CareFirst makes final push for Supreme Court to hear breach case
Maryland-based CareFirst has filed a final appeal to the U.S. Supreme Court to hear its data breach case, arguing that without a high court review, companies in every sector will be hit with a “flood” of data breach lawsuits in the future.
The appeal stems from a decision by the U.S. Court of Appeals in the District of Columbia in August that allowed the 1.1 million members impacted by CareFirst’s data breach in 2014 to pursue a lawsuit against the company.
The judge ruled the risk of injury from the breach warranted the lawsuit. However, CareFirst attorneys argued if the decision is allowed to stand, any victim of data breach could sue a company, “even if the plaintiff suffered no harm whatsoever.”
“That scenario cannot be reconciled with the fundamental principle that an injury in fact must be actual or imminent,” according to the suit. The argument is based on Article III of the U.S. Constitution, requiring plaintiffs to demonstrate injury or harm.
“CareFirst’s position…is that the circuit court lowered the ‘substantial risk’ standard by creating implausible scenarios of possible future harm, most of which do not rely on specific factual allegations in the complaint,” the suit read.

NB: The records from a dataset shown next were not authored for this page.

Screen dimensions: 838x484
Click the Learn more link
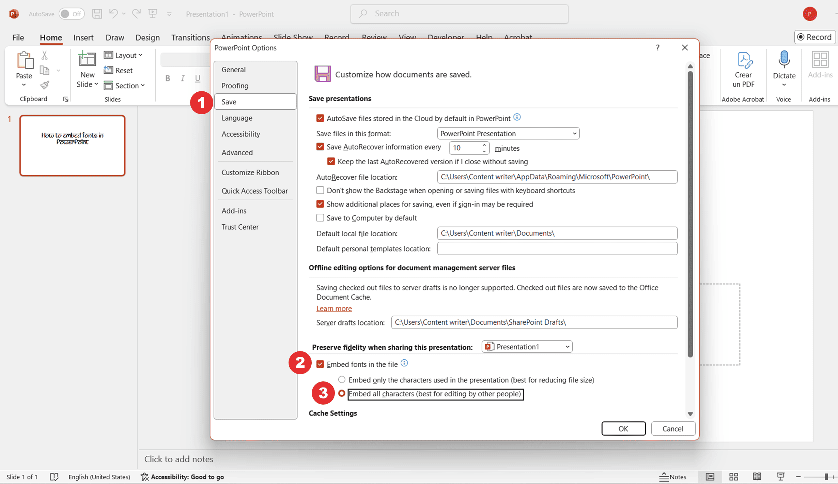334,308
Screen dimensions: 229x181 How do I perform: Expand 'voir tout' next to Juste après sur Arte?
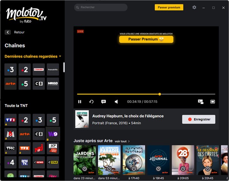coord(122,141)
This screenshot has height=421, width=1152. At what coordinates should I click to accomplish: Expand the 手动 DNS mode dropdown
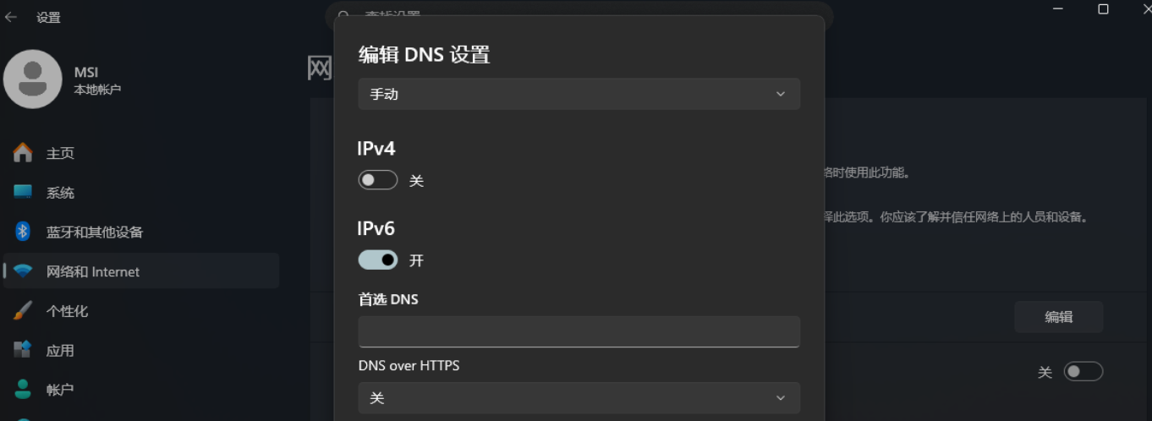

If the August decision is allowed to stand, the attorneys argued it will “eviscerate any workable standard” when courts evaluate breach lawsuits.
The insurer referenced similar circuit court decisions that were staunchly different than the D.C. appellate court’s August decision.
CareFirst first petitioned the Supreme Court in November, failing to determine if the breached customers’ future injuries were pending.
If the Supreme Court agrees to hear the case, it would be the first breach case to reach the high court and could set the precedent for future breach litigation. Given the steady increase in data breaches in the healthcare industry and other sectors, this could set the precedent for future litigation.